Fort Ticonderoga protecting what was probably then a river (not a canal) in the war of 1812.

Dan rescued Jim and Sammy from the long row to shore but the mud was still sticking.

The Five Mile Point Anchorage treated us to this sunset. . .

. . .and moon-rise!

The second third of the Lake we traveled in fog and rain.  Visibility remained good enough and it was calm but we sure did get wet!  We stayed for two days at the Bay Point Marina, a lovely little marina on the VT side of the lake where we got mail delivered and where Captain Jim utilized his automotive prototype skills to reinforce a fiberglass tank.  Yay, success!  We resolved a few other important but non-essential issues like a head (toilet) switch before heading out.

The early morning was beautiful.

Then the fog moved in – can you see the layers hanging over the lake?


And finally it rained and rained and rained!

Fiberglass work!

One of the evenings treated us to this beautiful scene of the mooring field behind the Namaste in Point Bay marina.

The final third of our way up Lake Champlain began as a calm and beautiful Saturday morning but eventually a northern wind picked up and blew in our faces all the way up the lake.  It was bumpy enough to make Sammy unhappy but the sailboats were having the time of their lives running downwind.  At one point we counted at least 50 but there were probably close to 100 out there playing all day long.  By the time we reached Rouse’s Point it was blowing 15 with gusts to 30 and our usual docking maneuvers required the assistance of two strong and smart dock hands.

Here’s blogging to ya. . .  You can also see our mast and radar lowered over the aft deck to keep it safe from low bridges.

Remembering the original Namaste with nostalgia.

At times Lake Champlain reminds us of our Lake Charlevoix (long and narrow) but with beautiful mountains off in the distance on each shore.
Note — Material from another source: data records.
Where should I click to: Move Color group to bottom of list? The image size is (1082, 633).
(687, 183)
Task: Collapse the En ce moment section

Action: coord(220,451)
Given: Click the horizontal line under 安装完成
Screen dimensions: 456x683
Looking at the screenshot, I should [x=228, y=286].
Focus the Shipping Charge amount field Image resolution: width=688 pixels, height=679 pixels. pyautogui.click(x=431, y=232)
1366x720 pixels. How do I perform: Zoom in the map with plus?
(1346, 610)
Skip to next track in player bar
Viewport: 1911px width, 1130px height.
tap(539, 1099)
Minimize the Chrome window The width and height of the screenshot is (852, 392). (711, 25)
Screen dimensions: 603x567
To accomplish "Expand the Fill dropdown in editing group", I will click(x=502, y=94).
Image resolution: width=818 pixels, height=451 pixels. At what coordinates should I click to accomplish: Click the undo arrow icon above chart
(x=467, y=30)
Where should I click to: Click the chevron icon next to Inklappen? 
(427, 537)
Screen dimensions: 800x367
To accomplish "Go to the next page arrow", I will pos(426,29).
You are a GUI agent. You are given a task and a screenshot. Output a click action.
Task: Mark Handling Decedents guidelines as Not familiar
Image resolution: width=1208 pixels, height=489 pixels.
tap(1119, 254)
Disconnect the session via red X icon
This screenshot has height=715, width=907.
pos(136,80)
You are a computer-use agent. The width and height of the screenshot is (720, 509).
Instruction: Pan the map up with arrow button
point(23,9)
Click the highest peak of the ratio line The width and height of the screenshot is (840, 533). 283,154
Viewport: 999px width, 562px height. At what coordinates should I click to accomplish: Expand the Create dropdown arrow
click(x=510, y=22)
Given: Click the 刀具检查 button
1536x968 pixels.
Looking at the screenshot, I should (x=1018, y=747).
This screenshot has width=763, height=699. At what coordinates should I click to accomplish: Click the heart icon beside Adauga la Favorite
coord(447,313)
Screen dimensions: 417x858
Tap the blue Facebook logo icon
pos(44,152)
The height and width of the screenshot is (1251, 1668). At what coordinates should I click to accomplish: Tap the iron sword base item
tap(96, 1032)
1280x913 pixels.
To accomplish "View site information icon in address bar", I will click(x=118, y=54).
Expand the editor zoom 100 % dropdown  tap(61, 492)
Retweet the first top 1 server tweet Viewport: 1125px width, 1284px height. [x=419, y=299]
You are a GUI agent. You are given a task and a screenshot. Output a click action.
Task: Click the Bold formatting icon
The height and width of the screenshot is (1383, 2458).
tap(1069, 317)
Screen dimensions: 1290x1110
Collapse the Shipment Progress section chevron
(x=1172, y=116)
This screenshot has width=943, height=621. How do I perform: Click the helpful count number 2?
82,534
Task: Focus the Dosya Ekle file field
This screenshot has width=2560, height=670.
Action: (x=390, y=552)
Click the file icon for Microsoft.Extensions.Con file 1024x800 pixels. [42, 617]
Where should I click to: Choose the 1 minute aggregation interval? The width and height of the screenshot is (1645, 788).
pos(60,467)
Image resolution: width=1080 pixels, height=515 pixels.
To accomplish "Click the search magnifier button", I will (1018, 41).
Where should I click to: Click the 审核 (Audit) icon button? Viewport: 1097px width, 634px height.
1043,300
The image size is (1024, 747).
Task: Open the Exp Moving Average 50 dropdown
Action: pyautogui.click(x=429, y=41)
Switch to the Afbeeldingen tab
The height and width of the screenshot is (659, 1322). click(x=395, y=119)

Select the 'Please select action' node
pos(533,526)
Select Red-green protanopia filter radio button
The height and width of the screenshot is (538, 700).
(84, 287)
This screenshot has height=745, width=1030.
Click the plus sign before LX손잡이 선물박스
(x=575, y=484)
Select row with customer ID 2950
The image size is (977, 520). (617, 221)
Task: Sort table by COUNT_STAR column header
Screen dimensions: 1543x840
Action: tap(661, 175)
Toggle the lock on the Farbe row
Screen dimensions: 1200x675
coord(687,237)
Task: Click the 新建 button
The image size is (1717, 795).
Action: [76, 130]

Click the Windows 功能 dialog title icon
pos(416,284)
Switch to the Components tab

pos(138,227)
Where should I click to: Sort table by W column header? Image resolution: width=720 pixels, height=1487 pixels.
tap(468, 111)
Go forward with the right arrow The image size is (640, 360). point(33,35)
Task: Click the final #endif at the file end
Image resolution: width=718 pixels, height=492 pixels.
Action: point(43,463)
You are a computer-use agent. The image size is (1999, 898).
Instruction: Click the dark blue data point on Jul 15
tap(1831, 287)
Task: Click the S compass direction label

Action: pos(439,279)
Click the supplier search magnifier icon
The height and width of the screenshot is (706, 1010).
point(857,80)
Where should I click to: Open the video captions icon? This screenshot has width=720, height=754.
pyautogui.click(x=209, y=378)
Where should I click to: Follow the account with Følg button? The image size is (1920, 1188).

This is the first time we have been in clean/fresh water since we left Lake Michigan almost four years ago.  We may have a short season up here in the north but we sure have the prettiest water.

Goals on Sunday were to massively provision, meaning buying everything we can store before going into Quebec, Canada.  However, liquor quantities are limited and fresh fruits and vegetables are not allowed.  We shall see how this goes.  Once again, the laundry situation is in dire need so on one of the hottest days yet of the summer so far, we will be sitting in the laundromat watching the clothes dry!  We also need to obtain a Canadian Flag as ours was ruined in the Namaste flood. Jim is whipping lines – repairing the chafe on the outer casing of some mooring lines – and all is well.

As we go through customs tomorrow morning (about a mile from here) and enter French speaking Quebec, Canada we are excited and a little anxious as there are 9 locks to manage on the Chambly.  From there it is to Montreal for Canada Day weekend and on to Ottawa.  I am not sure how the cell and wifi coverage will be so communication may be delayed but hoping for the best with Verizon!

Good boat name:  Summer Sleden

Bad Boat name:  As we approach Quebec most of the boat names are in French so who knows?